From Midtown all the way down through the East Village, I speed down every shortcut, side route, and secret alley I know, taking corners on two wheels, cutting in front of people and swearing at cabs that pull in front of me.

I feel like I’m in a movie. If it wasn’t for the sick fear churning in my stomach, I’d almost be enjoying this.

Then, just as I’m about to cross Houston, I get a red light.

I’m usually careful, but I know from experience that these are some of the slowest red lights in Lower Manhattan, and this is an emergency, damnit.
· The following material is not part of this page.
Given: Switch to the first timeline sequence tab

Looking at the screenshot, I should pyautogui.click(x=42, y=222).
So I race it, at about ninety miles an hour.

The next thing I hear is the sound of a car crashing, but it’s not me, I’m fine, but—

Then the wail of a police siren,
merde,
there’s a cop car right behind me! I need to stop, I know I need to stop, but I’m on some kind of “fight or flee” autopilot, and instead I slam my foot on the accelerator again. The cop’s right behind me, of course, why didn’t I stop, holy shit is this happening? Somehow I control myself, and pull over, my heart hammering painfully.

In a hyper-daze, I pull on the hand brake, take off my sunglasses, and try to smile as I see the policeman walking up to my window.

Stay calm, Pia. Calm.

“What seems to be the problem, officer?”

 

CHAPTER 25

 

Defective brake lights.

Running a red light.

Reckless driving.

Leaving the scene of an accident.

Unlicensed operation.

“I am really sorry, sir, the license belongs to the former owner and I’m just doing the paperwork now, and the brake light was just broken like five minutes ago, um, about that, there’s this guy, he’s crazy, I think he’s on drugs, he’s driving a red car, and he’s going to my home at Union Street, in Brooklyn.” I’m babbling now, but I can’t help it. “He’s going to break all the windows and maybe attack my roommate—”
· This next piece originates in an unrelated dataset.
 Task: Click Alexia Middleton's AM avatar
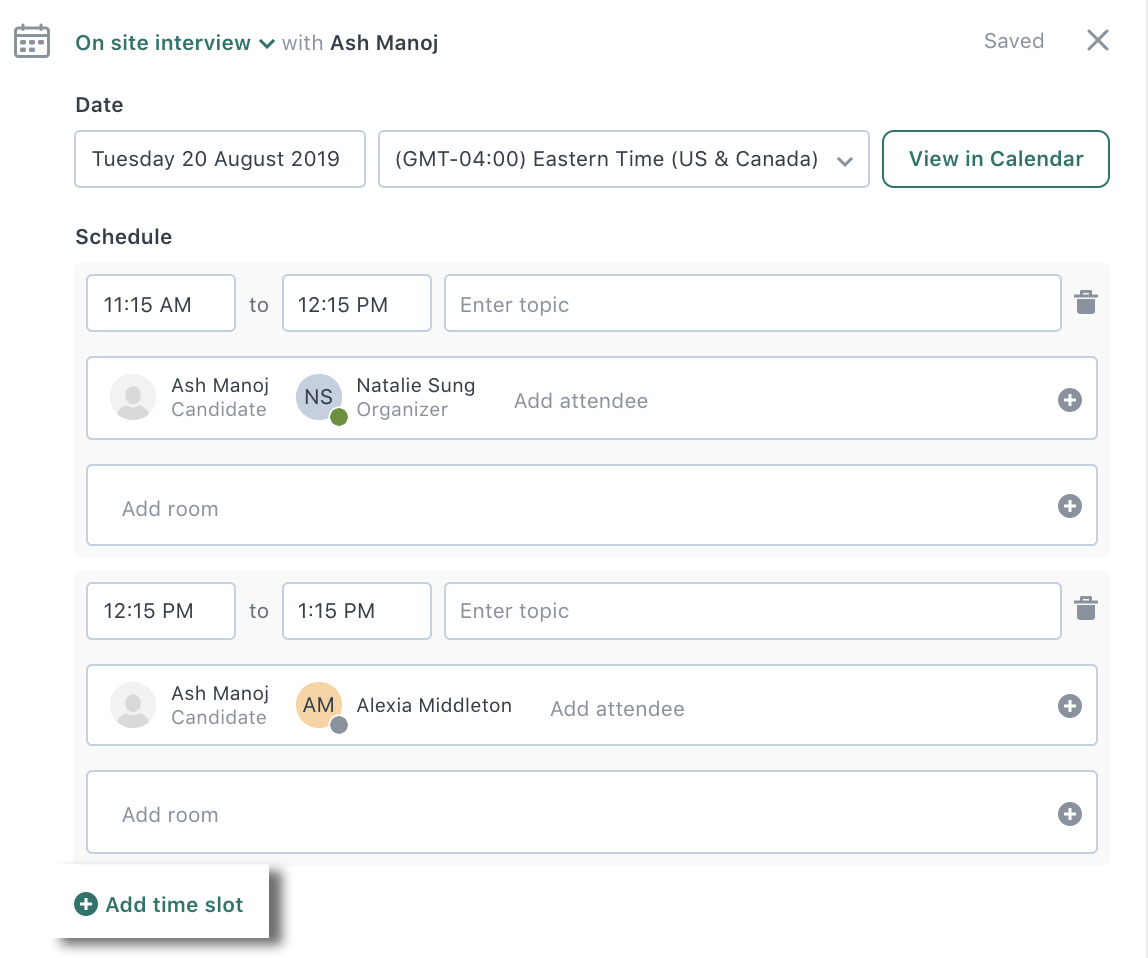tap(319, 704)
The police officer seems pretty pleased with himself. I guess it was a lucky break for him: he was following the other car, because the woman driving it was drunk or something, and so when I ran the red and caused a collision, he got us both. The drunk driver is fine, hammered but unhurt, thank God.

“That may be, ma’am, but we’re going to have to impound your vehicle,” he says.
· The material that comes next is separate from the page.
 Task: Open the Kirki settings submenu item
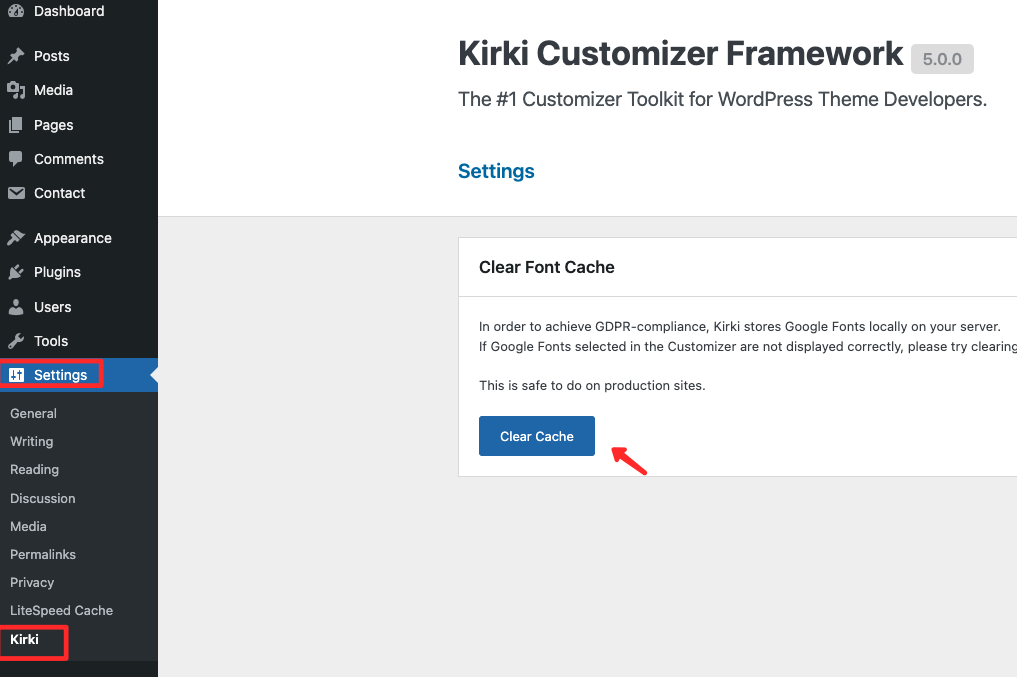pos(25,639)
“What? Are you nuts? No way! I have to go home!”

“Ma’am, please calm down.”

“But you can’t do this! You can’t— I can’t—” I look around at Toto, beautiful pink Toto blinded by her broken headlights. “Just let me go home and I promise I’ll come by the police station later and we’ll figure it all out. I promise.”

“Ma’am, calm down.”

“I am calm!” I say, sounding more and more hysterical with every word. “Let me go! I mean it!”

“Ma’am, please lower your voice, and hand over the keys to your truck.”

Hand over Toto? Hand over the keys to the only thing standing between me, a loan shark, and my parents? Where ten thousand dollars is hidden in an envelope underneath the seat? No. Never.

Then I make the biggest mistake of my—let’s be honest—mistake-filled life.

I put my hands up and push him, just lightly, away from me.

Twenty minutes later, I’m in the back of a cop car, in handcuffs, speeding through Manhattan.

It turns out that arguing with a police officer, pushing him, and trying to run away is kind of the same thing as resisting arrest.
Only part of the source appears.